*EXERCISE INSTRUCTIONS*
Return, word for word, the stretch of the lead ammo thread below starting with "I have one 9.6mm" and going on through "(Nov 8, 2011)".

*PASSAGE GIVEN*
= = =
# Lead ammo making



## valleyshifter (Dec 9, 2011)

Would like to get a mold for making lead ss ammo. Any ideas where to get one. Or make one?


----------



## Hrawk (Oct 25, 2010)

I am a huge fan of the 000 Buckshot mold from Lee Precision.

18 x 38 cal balls in a single pour with built in sprue cutter.

38 cal = 9.1mm. 4.46grams or 68.5 grain.


----------



## Danny0663 (Mar 15, 2011)

What is your budget range?

Any caliber/size you are after?

Are you a hunter or target shooter?


----------



## Henry the Hermit (Jun 2, 2010)

valleyshifter said:


> Would like to get a mold for making lead ss ammo. Any ideas where to get one. Or make one?


Check out Zeiner's Bass Shop. They sell Do-It gang molds, which cast two different calibers per mold.

http://www.zeiners.com/doit/slingshotpellet.html

Model 1152 casts 11 .31 caliber and 9 .38 caliber balls. Model 1153 casts 8 .44 balls and 7 .50 caliber balls. They are inexpensive at $28.86 plus shipping per mold. Do not use these balls in firearms, they are for slingshots.


----------



## Charles (Aug 26, 2010)

I used to shoot black powder and have a number of Lee molds in various calibers. They are cheap and work well. Most any firearms dealer can bring them in for you, or you can order on-line from a number of sources ... just do a Google search for lead ball molds. I like .45 caliber size.

Milbro Pro Shot in the UK also carry ammo molds in various sizes:

http://milbroproshotuk.com/html/products/ammo_moulds.html

Cheers ..... Charles


----------



## jskeen (Feb 7, 2011)

I use the lee dual chamber molds. Cheapest place I've found them is Cabelas at 20.99, but if you plan to pick up in store, call and make sure they have the size you want in stock, if not they can order ship to store for free. The blocks are aluminum, and don't have the lifespan that a lyman cast iron mold does, but I've not worn one out yet, so I'm not too worried about it.


----------



## slingshot_sniper (Feb 20, 2011)

Sharp shooter USA http://buckshotmold.com/

I have one 9.6mm #0000 buck and did a review awhile back,best bang for the buck IMO

and if you don't see the size on Ricks website shoot him a mail


----------



## RedRubber (Nov 8, 2011)

I've been using Lee molds for a long time. I've just had one "break". it was my fault. It was a 44 dual cavity. There is a screw that holds the sprue cutter to the one of the blocks. I decided to take off the screw, to try and get rid of the sprue marks. In removing the screw, the screw got stressed and broke inside the mold. I had cast about 7,000 lead balls with it.
= = =
*SUPPLIED DATA*
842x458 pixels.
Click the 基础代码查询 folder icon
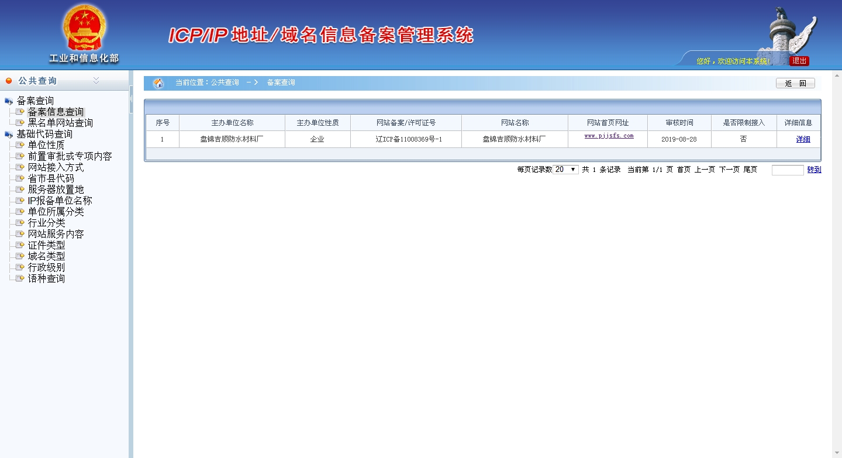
= = =
*OUTPUT*
I have one 9.6mm #0000 buck and did a review awhile back,best bang for the buck IMO

and if you don't see the size on Ricks website shoot him a mail


----------



## RedRubber (Nov 8, 2011)